同社は2018年1月に「e-Palette Concept」を発表して、自動車会社から人々のさまざまな移動を支えるモビリティ・カンパニーへ変革することを宣言しており、同社初のAutono-MaaS(Autonomous VehicleとMaaS:Mobility-as-a-Serviceを融合させた造語)専用EVとしてe-Palette(東京2020仕様)を東京2020大会に十数台提供。選手村内の巡回バスとして選手や大会関係者の移動をサポートする。
前後対称の箱型デザインのe-Palette(東京2020仕様)
e-Palette(東京2020仕様)は前後対称の箱型デザインを採用し、タイヤを四隅に配置することで広い室内空間を確保。車内は身長に関係なく使いやすい手すりやシート、色弱者にも配慮した色の明度差をつけた床・内装トリム・シートなど、”Mobility for All”の体現を目指した。
最大4名の車いすユーザーが乗車可能で、ロングホイールベース、フラットフロアといった特長のほか、大開口スライドドア、低床フロア、電動スロープ、停留所への正着制御の採用により車いすユーザーを含めた複数人のスムーズな乗降を実現させた。
SAE4レベル4相当の低速自動運転を実現させたe-Palette(東京2020仕様)には、トヨタの車両制御プラットフォームに専用開発の自動運転システム(自動運転制御ハードウェアやソフトウェア、カメラや5台のLiDARなどのセンサー)を搭載し、さらに高精度3Dマップと運行管理によって低速自動運転を実現させた。
安全性では、周囲360度の障害物を常に検知し、周囲の状況に応じて最適な速度で運行。また、システム異常時には、車両に同乗するオペレーターが安全に車両を停止できる緊急停止ブレーキを装備。自動運転時に歩行者とコミュニケーションができるよう、アイコンタクトのように車両の状況を周りに知らせるフロントやリアのランプを採用した。
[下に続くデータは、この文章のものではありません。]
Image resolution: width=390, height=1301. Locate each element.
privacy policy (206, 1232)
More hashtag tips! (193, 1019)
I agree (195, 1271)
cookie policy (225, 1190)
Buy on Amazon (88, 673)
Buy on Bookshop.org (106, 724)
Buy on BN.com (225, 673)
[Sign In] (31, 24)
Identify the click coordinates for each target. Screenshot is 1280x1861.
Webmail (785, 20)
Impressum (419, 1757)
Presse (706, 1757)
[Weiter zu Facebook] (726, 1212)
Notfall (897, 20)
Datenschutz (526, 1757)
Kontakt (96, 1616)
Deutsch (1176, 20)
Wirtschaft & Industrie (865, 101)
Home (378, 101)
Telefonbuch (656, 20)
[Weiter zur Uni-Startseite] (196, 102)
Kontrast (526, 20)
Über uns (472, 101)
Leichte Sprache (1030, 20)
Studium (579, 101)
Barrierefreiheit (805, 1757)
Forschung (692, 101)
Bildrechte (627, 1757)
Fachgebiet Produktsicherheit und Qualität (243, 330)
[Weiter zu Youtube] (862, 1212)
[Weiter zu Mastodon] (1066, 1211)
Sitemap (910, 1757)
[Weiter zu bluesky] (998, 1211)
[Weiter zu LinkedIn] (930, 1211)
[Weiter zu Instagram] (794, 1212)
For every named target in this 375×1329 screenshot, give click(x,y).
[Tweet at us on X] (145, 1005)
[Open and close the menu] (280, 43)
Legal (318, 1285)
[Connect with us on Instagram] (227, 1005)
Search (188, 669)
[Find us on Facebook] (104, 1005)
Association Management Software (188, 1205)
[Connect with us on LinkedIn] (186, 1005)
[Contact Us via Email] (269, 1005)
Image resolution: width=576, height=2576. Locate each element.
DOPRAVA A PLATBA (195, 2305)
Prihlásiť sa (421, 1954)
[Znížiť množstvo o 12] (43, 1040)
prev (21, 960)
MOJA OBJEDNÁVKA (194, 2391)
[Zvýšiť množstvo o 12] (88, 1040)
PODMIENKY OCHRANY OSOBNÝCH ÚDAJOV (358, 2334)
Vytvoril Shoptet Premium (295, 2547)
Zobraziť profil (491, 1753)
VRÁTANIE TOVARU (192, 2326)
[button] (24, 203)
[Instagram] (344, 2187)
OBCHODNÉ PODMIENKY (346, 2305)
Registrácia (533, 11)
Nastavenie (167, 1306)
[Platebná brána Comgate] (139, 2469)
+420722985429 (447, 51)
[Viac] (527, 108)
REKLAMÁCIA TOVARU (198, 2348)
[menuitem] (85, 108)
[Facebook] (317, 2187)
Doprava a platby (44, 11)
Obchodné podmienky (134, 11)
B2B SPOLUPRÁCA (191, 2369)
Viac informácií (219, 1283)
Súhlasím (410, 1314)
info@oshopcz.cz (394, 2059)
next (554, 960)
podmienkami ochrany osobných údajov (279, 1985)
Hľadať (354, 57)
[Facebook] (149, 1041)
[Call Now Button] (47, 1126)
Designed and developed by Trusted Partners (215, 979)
e-Palette(東京2020仕様)の開発責任者である牟田隆宏氏は「e-Palette(東京2020仕様)は、“Move” for All(すべての人に移動と感動を)をコンセプトに、あらゆる人に『移動』(“Move”)の自由を提供でき、移動を通じて心までも動かし『感動』(“Move”)を生むモビリティを目指しました。開発にあたっては、オリンピック・パラリンピックそれぞれの選手に選手村内での生活の様子を伺い、もっと手軽で便利、そして快適なモビリティが求められていると感じ、車両のさまざまな仕様に反映させてまいりました。e-Palette(東京2020仕様)による選手に寄り添った移動サービスの提供を通じて、東京2020大会の成功に貢献したいと考えています」とコメント。
同社は、e-Palette(東京2020仕様)を通じて蓄積した知見を活用して、さらなる進化を目指してさまざまなモビリティサービスに対応するe-Paletteの開発を進めていくとしている。